O Delegado passa e vislumbra a lâmpada do corredor apagada, assim indaga o Chefe dos Escrivães sobre os fatos, esse, alega não saber o ocorrido, então chama o Chefe dos Investigadores, que também alega não ser sua competência tal mister.
O Delegado então expede ordem de serviço para os investigadores procederem às investigações quanto o porquê da lâmpada estar apagada, Após inúmeras diligências apresentam o relatório que a lâmpada está queimada, assim, não é possível realmente saber o motivo, pois, não são experts no assunto.
Diante disso, o Delegado instaura procedimento apuratório repassando ao Escrivão a autuação e registro, constando na Portaria a necessidade de solicitar perícia local para que o Perito Criminal realize perícia, bem como a inquirição dos funcionários para investigar se alguém sabia do ocorrido. Após todos serem ouvidos, nada foi constatado de irregular alusivo àquele fato. Acionado o Perito juntamente com a sua equipe comparecem no local e o Perito constata que a lâmpada está "queimada", porém, alega que tal perícia deverá ser feita pelo setor técnico específico do Instituto de Criminalística, tendo então o Escrivão novamente que expedir requisição ao setor competente. Logo comparece o Perito do setor específico e após periciamento, expede o laudo técnico relatando que o filamento de tungstênio está rompido, não havendo circulação de corrente elétrica, logo não há emissão de luz e calor. O Escrivão juntou o laudo ao procedimento e fez concluso ao Delegado que diante do noticiado exara nova ordem de serviço aos Investigadores com o fito de pesquisar preços de lâmpadas para adquirir. Após exaustivas diligências os Investigadores ofertam relatório com os devidos preços. O Delegado determina ao Escrivão que solicite junto ao Departamento verba para comprar tal lâmpada. Todavia o Departamento alega que não irá encaminhar a verba, pois há uma lâmpada no estoque para que seja encaminhada à Delegacia, mediante ofício. O Escrivão lavra o ofício em 3 vias e após rubrida do Delegado os Agentes vão até ao Departamento para retirar a lâmpada. Voltam para a Delegacia sob alegação de que o ofício não estava endereçado ao setor competente, sendo refeito pelo Escrivão, após perceber a "cara feia" dos Agentes e esses retornam ao Departamento. Logo depois logram êxito em trazer a lâmpada para a Delegacia.

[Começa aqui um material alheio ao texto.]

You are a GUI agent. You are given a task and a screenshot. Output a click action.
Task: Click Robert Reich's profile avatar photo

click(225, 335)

Nova inquirição é realizada aos funcionários para se saber quem teria conhecimento ou obrigação de trocar a lâmpada "queimada" pela nova lâmpada. Tal missão acabou recaindo para o Chefe dos Escrivães que sob a supervisão do Delegado foi trocar a lâmpada, momento em que o Chege dos Investigadores acionou o interruptor um "flash" de luz iluminou o corredor, em milésimos de segundos, voltando a ficar escuro novamente. O pânico toma conta da Delegacia e o Delegado determina ao Agente de Telecomunicações que acione a perícia local o mais rápido possível.

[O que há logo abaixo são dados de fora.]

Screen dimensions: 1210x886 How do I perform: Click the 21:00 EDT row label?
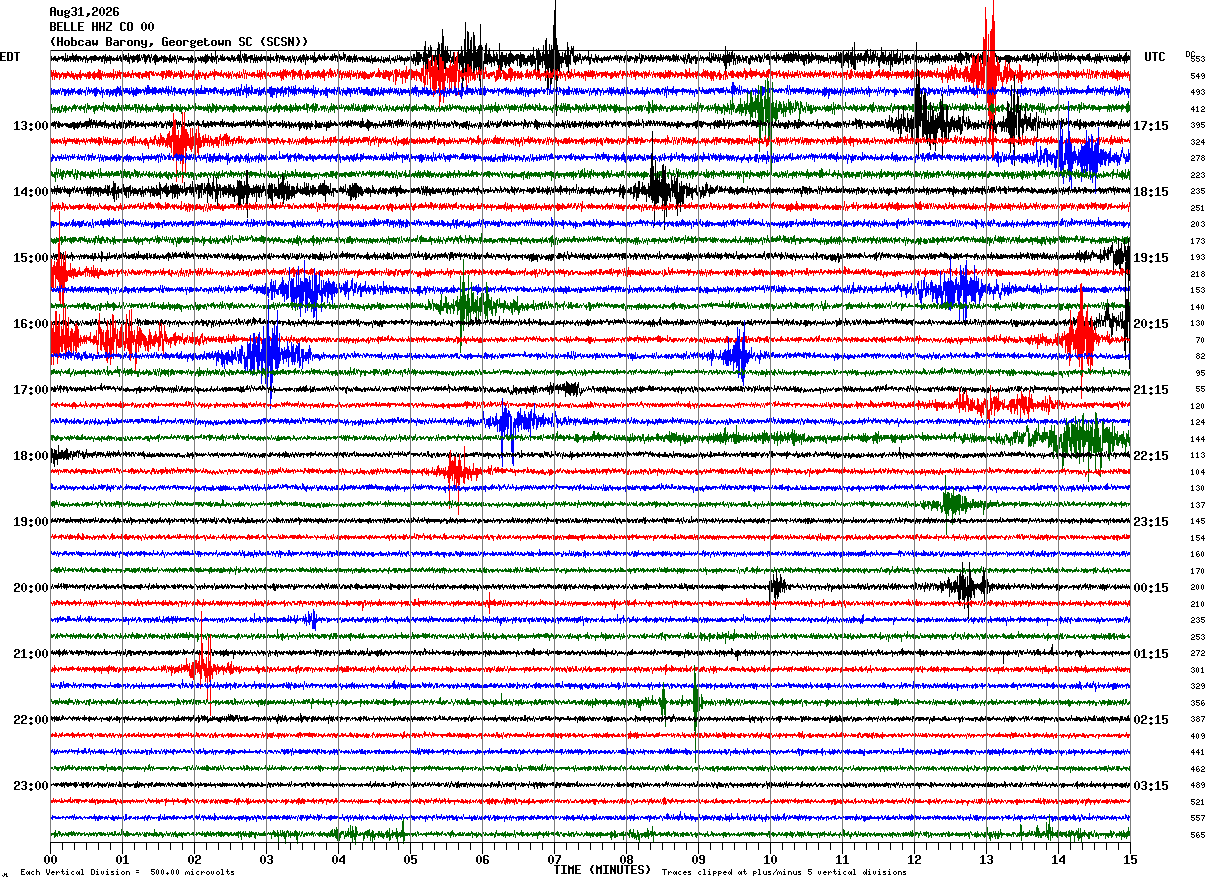30,654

O Perito novamente comparece na Delegacia e novamente alega não ser de sua competência e sim do setor técnico especializado. Novamente o Agente de Telecomunicações expede mensagem e novamente o Perito responsável atraca no local e após profunda análise informa que a lâmpada instalada ali é para circuitos de tensão 110V, porém ali funciona um circuito elétrico de 220V.
O Delegado determina que de novo se entre em contato com o Departamento para solicitar outra lâmpada. Contudo o Delegado do Departamento indaga e estranha o novo e repetido pedido, tendo o Delegado da Delegacia informado os fatos. Assim o Delegado do Departamento ciente do ocorrido não pestanejou e informou a Corregedoria dos fatos. A Corregedoria instaurou Apuração Preliminar para investigar se houve desmazelo por parte dos funcionários com o material público, solicitando cópia integral dos autos e intimando todos os policiais. O Chefe dos Escrivães alegou não ter conhecimento técnico para tal labuta, sendo determinado pelo Delegado, apenas cumpriu ordem. A Autoridade presidente da Apuração entendeu que não houve dolo na ação do Escrivão e arquivou a Apuração.

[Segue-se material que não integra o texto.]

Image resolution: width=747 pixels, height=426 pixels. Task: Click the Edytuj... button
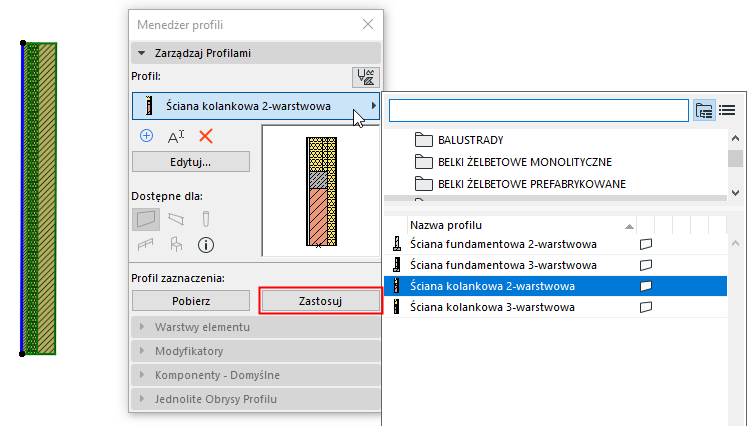190,161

Após isso o Delegado expediu novamente Ordem de Serviço para os Investigadores pesquisarem lâmpadas de 220V e novamente após árduas diligências restou o relatório com os devidos preços. Então o Delegado determinou ao Escrivão que solicitasse ao Departamento verba para comprar a tal lâmpada. Foi respondido pelo Departamento que devido ao baixo valor não seria possível disponibilizar a verba, pois o trâmite é burocrático e iria se gastar mais em papel do que a própria verba e que era para o Delegado aguardar que eles iriam realizar uma licitação para várias Delegacias com o objetivo de haver economia processual e assim mandar a lâmpada para a Delegacia. Passaram-se uns dias e após tudo isso a lâmpada foi encaminhada a Delegacia, porém o Escrivão asseverou que não iria trocar a lâmpada, pois quase foi repreendido na Corregedoria e não queria atrasar sua promoção que espera há mais de 10 anos. O Delegado determinou aos Investigadores que descobrissem como que é realizada tal troca para que eles assim o fizessem, mas desta vez restou infrutífera a diligência. Diante da negativa de todos os funcionários um Carcereiro que ali estava disse que havia um detido que está no (regime) semi-aberto e ele é eletricista e poderia utilizar tal serviço como pena alternativa da sua prisão. O Delegado não teve dúvida, oficiou ao Juiz do Fórum respectivo da condenação do preso e informou-o dos fatos, representando para que fosse autorizado tal préstimo do detento. Após análise do Ministério Público o Juiz aceitou tal pedido e autorizou que o detento praticasse a boa ação. Assim, em menos de 2 anos a lâmpada foi trocada, iluminando aquele corredor por 10 dias, até a chuva que infiltrou no teto e pingou na lâmpada, queimando-a novamente.
Comentário:
Embora tenha sua parcela de hilário, o texto é cruel ao detectar falhas gritantes na dinâmica da gestão pública. Fundamentando-se em motivos até razoáveis, como o registro de todas as ações públicas, cumprimento da legalidade administrativa e economia dos processos e produtos, fica a mensagem da clara "miopia" dos envolvidos. Ninguém parece perceber a limitação que o próprio sistema impõe. Ninguém faz nada com receio de errar. Parece não existir o vislumbre do objetivo. Parecem não traçar uma meta. A prática comum é cumprir o cotidiano meticulosa e escrupulosamente dentro de uma legalidade e responsabilidade conveniente: a que não me imponha grandes ônus (físicos e ou legais). Com isso esmagamos a criatividade e a ousadia de tentar o diferente para atingir o verdadeiro objetivo do serviço público: servir!